Der Swisscom kamen Datenbänder mit Tausenden von E-Mails abhanden, wie nun bekannt wurde. Offenbar handelt es sich um Backup-Dateien aus den Jahren 2008 bis 2010. Die Daten sollen von Personen in einem Informatik-Rechenzentrum beschafft worden sein. Doch Ärger mit diebischen Mitarbeitern ist für den Konzern nichts Neues. Im Juni 2010 veranlasste die Swisscom eine Hausdurchsuchung bei einer Person in Zürich. Denn kurz zuvor hatte die Swisscom auffällig viele Reklamationen von Leuten bekommen, die offenbar eine teure Porno-Nummer gewählt hatten, davon aber nichts wussten.

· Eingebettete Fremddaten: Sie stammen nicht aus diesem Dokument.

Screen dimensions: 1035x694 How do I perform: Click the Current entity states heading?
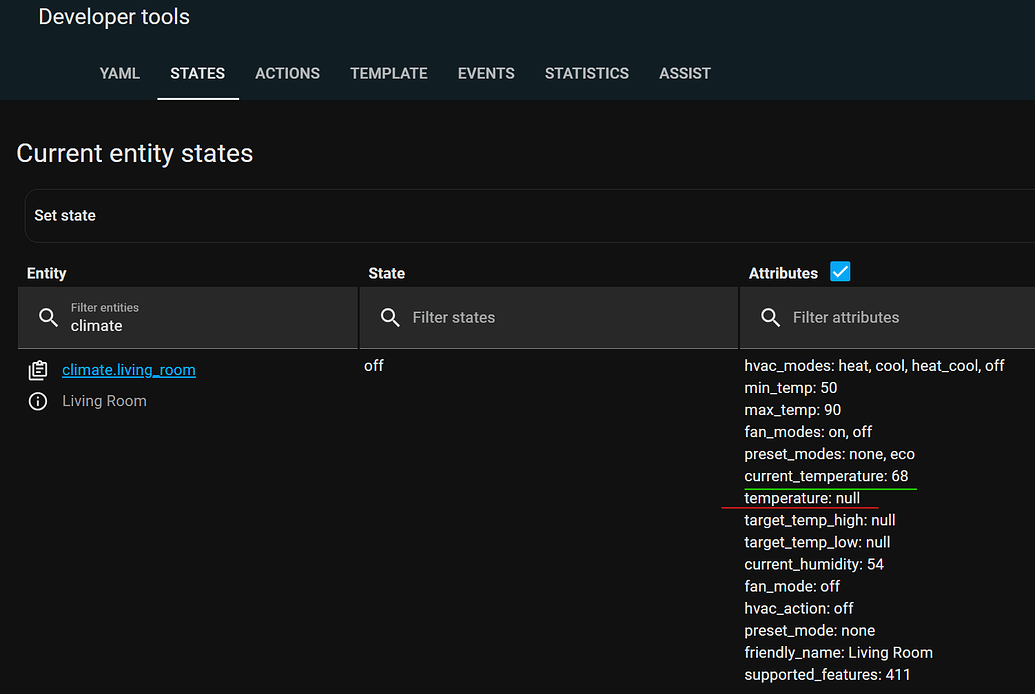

Insgesamt waren knapp 1500 Personen betroffen. Der Verdächtige verschaffte sich Zugang zu diversen Telefonzentralen der Swisscom. Zuerst im Kanton Aargau, dann in Zürich. Einmal in den Gebäuden, manipulierte er Vorrichtungen derart, dass bei x beliebigen Personen die Mehrwertnummern gewählt wurde. Indem er dafür sorgte, dass die Mehrwertnummern auf eine Firma von ihm liefen, versuchte er abzusahnen.

Die Swisscom will klagen

Die Person wurde aufgrund einer Anzeige von Swisscom verurteilt. Auch im aktuellen Fall geht der Telekommunikationskonzern juristisch gegen die Verdächtigen vor.